Today I awoke to find this piece of good news. This past week has been full of news and blogs related to the Federal Marriage Amendment, better known as the "constitutional ban of gay marriage." I posted a message to my Yahoo! Group that was my own personal take on the matter. After emailing it also to a few friends, their response was that it needed to be more widely published on the internet. I don't usually do this, but I have decided to go ahead and post it here on my blog. It reads as follows:
This week, the Federal Marriage Amendment (FMA) is being put before the United States government. As is expected, the conservative right is pushing heavily for this amendment, in the name of "protecting marriage."
However, I do not want to focus on ideas of marriage at this time. Rather, I wanted to share something more personal, that expresses my views as a person. I am doing this not so much because I want to ignore the marriage issue itself, but because I feel that many people fail to take into account the fact that the amendment is going to affect people.

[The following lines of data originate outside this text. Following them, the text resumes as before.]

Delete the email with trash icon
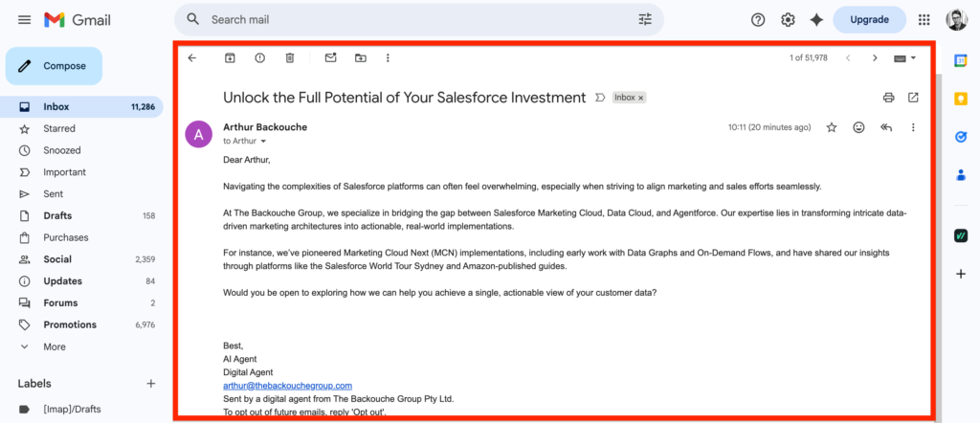This screenshot has width=980, height=423. coord(290,58)

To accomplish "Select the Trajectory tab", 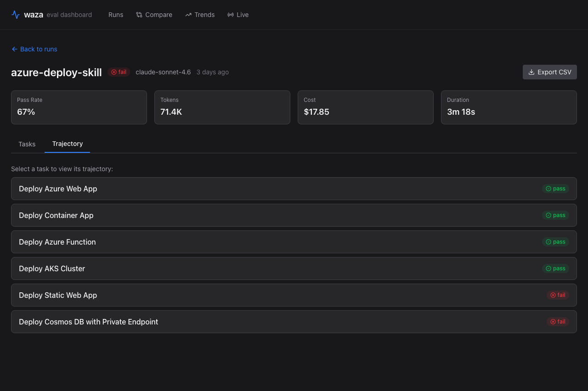I will (68, 144).
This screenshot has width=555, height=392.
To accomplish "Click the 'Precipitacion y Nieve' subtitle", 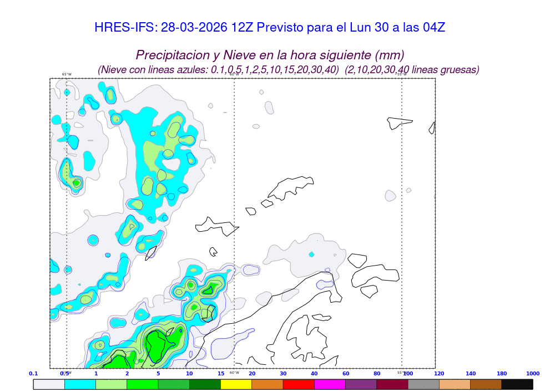I will pos(270,55).
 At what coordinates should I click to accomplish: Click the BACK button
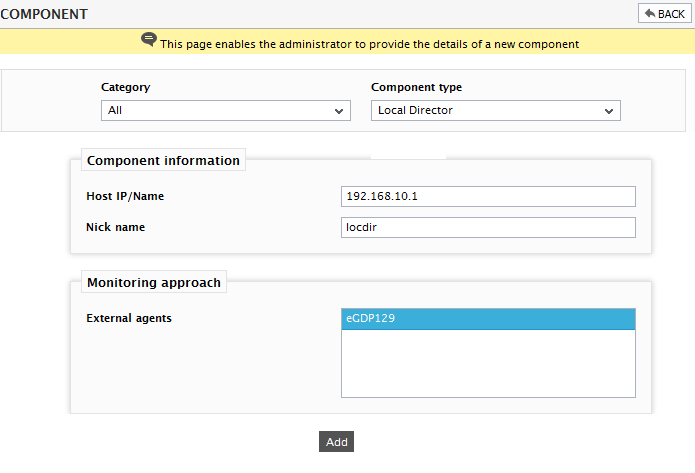[664, 13]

People: brothers, sisters, cousins, aunts, uncles, nephews, parents, children, friends, neighbors. People.
My experiences thus far can only be described as trying, exciting, but most of all, challenging. I have been a long time coming in accepting a part of me that has always been so, despite my not allowing it to be. Youthful bliss gave way to fear. Fear of the unkown. Fear of the feelings coursing through my soul. Fear of being the person I am inside. Fear of what others would think of me once they discovered this part of me, as I knew they inevitably would. I was, and to some degree still am, afraid of myself.
I cannot count the hours I spent wishing it were not so, trying with all my might to not let that be me. I remember sitting down at one point, lost in a sea of thought, and suddenly one question popped into my head: Why me? Why should I be so lucky?
What was a question of despair turned out to be a turning point for me. Lucky. I could not fathom it. But when I thought about the concept of what it means to be lucky, I suddenly started questioning why the sorrow, why the despair. Indeed, I am lucky. I am alive. Every day I get to see the shining sun, and each night I can look to the moon and the stars in wonder. Life is all around me. I have family. I have friends.
Much of the sorrow I felt inside not only lay in those feelings from which I tried so hard to escape, but also on what they meant for someone who wanted to make a difference in the world. For a long time, I believed that others would not accept what it was I had to offer if they knew the real me. Thankfully, I was wrong. The result of this belief was a number of superficial friendships, kept so by the guy who was afraid to even get to know himself: me.
While the idea of regret has crossed my mind, I refuse to believe that the path I have walked is in any way wrong. Unless, that is, wrong means learning how to let go, to look inside myself and at last see something good, all in my own time. To be at peace with what I feel inside, and to suddenly find joy in a life that was quickly losing it.
I have learned to trust myself. I have learned that people see only what they want to see, having done so to myself for far too long. I realized, when I opened my eyes, that I was so much more than what I saw in myself. And that maybe, just maybe, others might see that as well. As I've grown and made new friends, I've discovered the true depths at which friendship runs. I've discovered that integrity counts for something, and I've discovered that hiding myself away to shelter others benefits no one.
I never imagined I would say it, but the truth is I am thankful to be the man I am today. I have come full circle. Whereas before I saw my homosexuality as a source of sadness, frustration, and shame, I now recognize that it is none of these things. I have been blessed with a unique gift: to see the world from another perspective.
I may not always be happy about it, and yes, there are still times when I lose sight of the good, but having recognized its presence, I know that it is only a matter of time before it fully becomes a part of me. It is all part of growing and living, and I would have it no other way.